Wonderful Strangeness: An Interview with Karen E. Bender

Karen Bender, the Chatham MFA Program 2015 Melanie Brown Lecturer, is a novelist and short story writer whose most recent collection, Refund (Counterpoint Press, 2015), was a finalist for the National Book Award in Fiction, shortlisted for the Frank O’Connor International Short Story Prize, and longlisted for the Story prize. Her other works include two novels, Like Normal People and A Town of Empty Rooms and she was the co-editor of the nonfiction anthology Choice: True Stories of Birth, Contraception, Infertility, Adoption, Single Parenthood, and Abortion. Her short fiction, widely published in literary magazines, has also appeared in The Best American Short Stories and The Best American Mystery Stories. A Los Angeles native and past resident of New York City and Iowa City, she currently lives in Wilmington, North Carolina with her husband, writer Robert Anthony Siegel, and their two children.

The Fourth River: How did you start writing and who were your early influences?

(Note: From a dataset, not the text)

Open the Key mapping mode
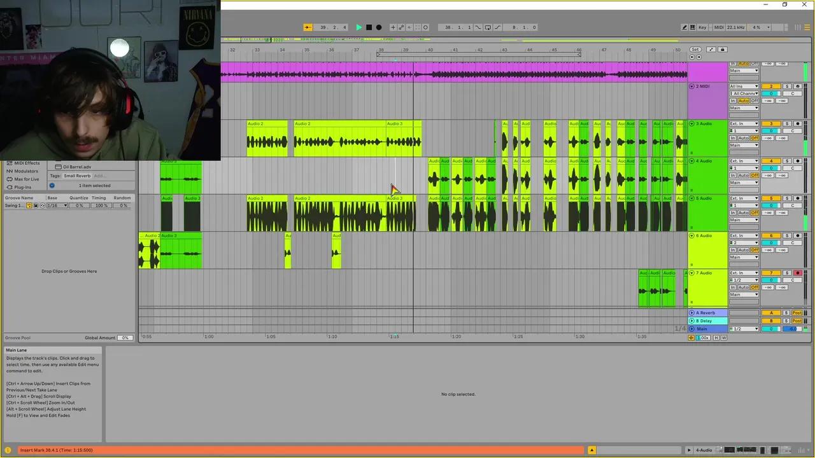The height and width of the screenshot is (458, 815). (x=702, y=27)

Karen Bender: I started writing because I was hit on the head with a rock when I was six. I was at a birthday party for a little boy and all the kids were trying to put him through a “spanking machine”, which was when all the kids lined up to make a tunnel through which the birthday child was supposed to crawl. He didn’t want to go through the spanking machine, so he was running away and he picked up a rock and threw it. The rock soared over everyone and hit me. I fell backward and some adult picked me up and put me on the birthday cake table, and all these kids were surrounding the table and staring at me and I was bleeding. And what I remember is that they had to move the birthday cake so it didn’t get bloody—that is the detail I remember. So I started writing my first stories after that incident, when I had this big bandage on my head. I believe that was my first insight I had as a writer, because I was trying to impose narrative on chaos. And that’s actually what I think stories, or work, does, because the world is so chaotic, and there are all these rocks thrown at us all the time, in various ways. Writing is a way to try and control the chaos. As a child, I wrote many novel beginnings but never finished. I didn’t know how to finish them.